If my opinion were asked concerning the works of Michael Angelo, whether they would receive any advantage from possessing this mechanical merit, I should not scruple to say, they would lose, in a great measure, the effect which they now have on every mind susceptible of great and noble ideas. His works may be said to be all genius and soul; and why should they be loaded with heavy matter, which can only counteract his purpose by retarding the progress of the imagination?

If this opinion should be thought one of the wild extravagances of enthusiasm, I shall only say, that those who censure it are not conversant in the works of the great Masters. It is very difficult to determine the exact degree of enthusiasm that the arts of Painting and Poetry may admit. There may perhaps he too great an indulgence, as well as too great a restraint of imagination; and if the one produces incoherent monsters, the other produces what is full as bad, lifeless insipidity. An intimate knowledge of the passions, and good sense, but not common sense, must at last determine its limits. It has been thought, and I believe with reason, that Michael Angelo sometimes transgressed those limits; and I think I have seen figures by him, of which it was very difficult to determine, whether they were in the highest degree sublime or extremely ridiculous. Such faults may be said to be the ebullition, of Genius; but at least he had this merit, that he never was insipid ; and whatever passion his works may excite, they will always escape contempt.

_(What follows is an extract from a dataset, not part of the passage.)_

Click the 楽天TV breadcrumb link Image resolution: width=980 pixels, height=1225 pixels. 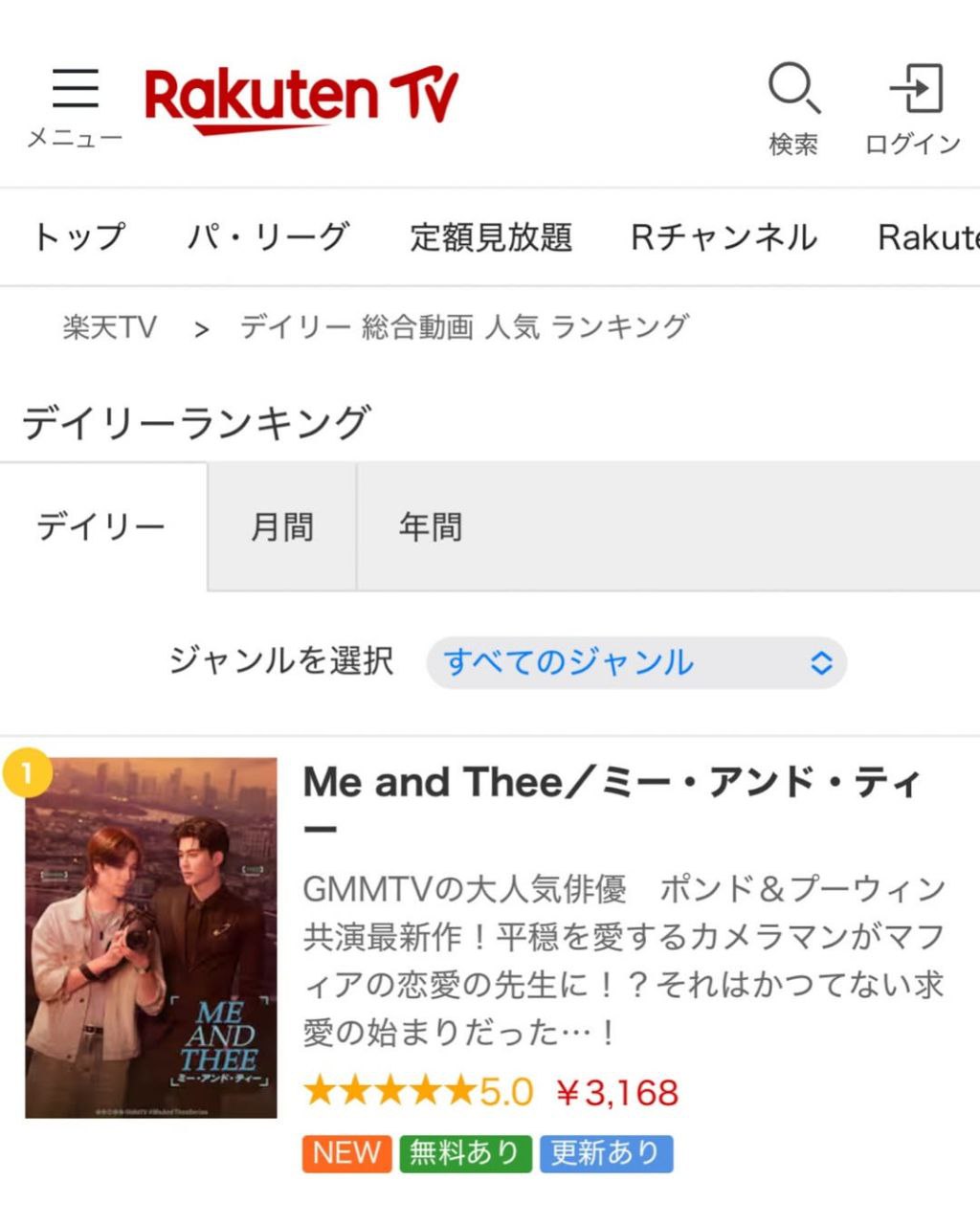109,327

What I have had under consideration is the sublimest style, particularly that of Michael Angelo, the Homer of Painting. Other kinds may admit of this naturalness, which of the lowest kind is the chief merit; but in Painting, as in Poetry, the highest style has the least of common nature.

One may safely recommend a little more enthusiasm to the modern Painters; too much is certainly not the vice of the present age. The Italians seem to have been continually declining in this respect from the time of Michael Angelo to that of Carlo Maratti, and from thence to the very pathos of insipidity to which they are now sunk; so that there is no need of remarking, that where I mentioned the Italian Painters in opposition to the Dutch, I mean not the moderns, but the heads of the old Roman and Bolognian Schools; nor did I mean to include in my idea of an Italian Painter, the Venetian School, which may be said to be the Dutch part of the Italian Genius.

I have only to add a word of advice to the Pa inters,—that however excellent they may be in painting naturally, they would not flatter themselves very much upon it; and to the Connoisseurs, that when they see a cat or a fiddle painted so finely, that, as the phrase is, it looks as if you could take it up, they would not for that reason immediately compare the Painter to Raffaelle and Michael Angelo.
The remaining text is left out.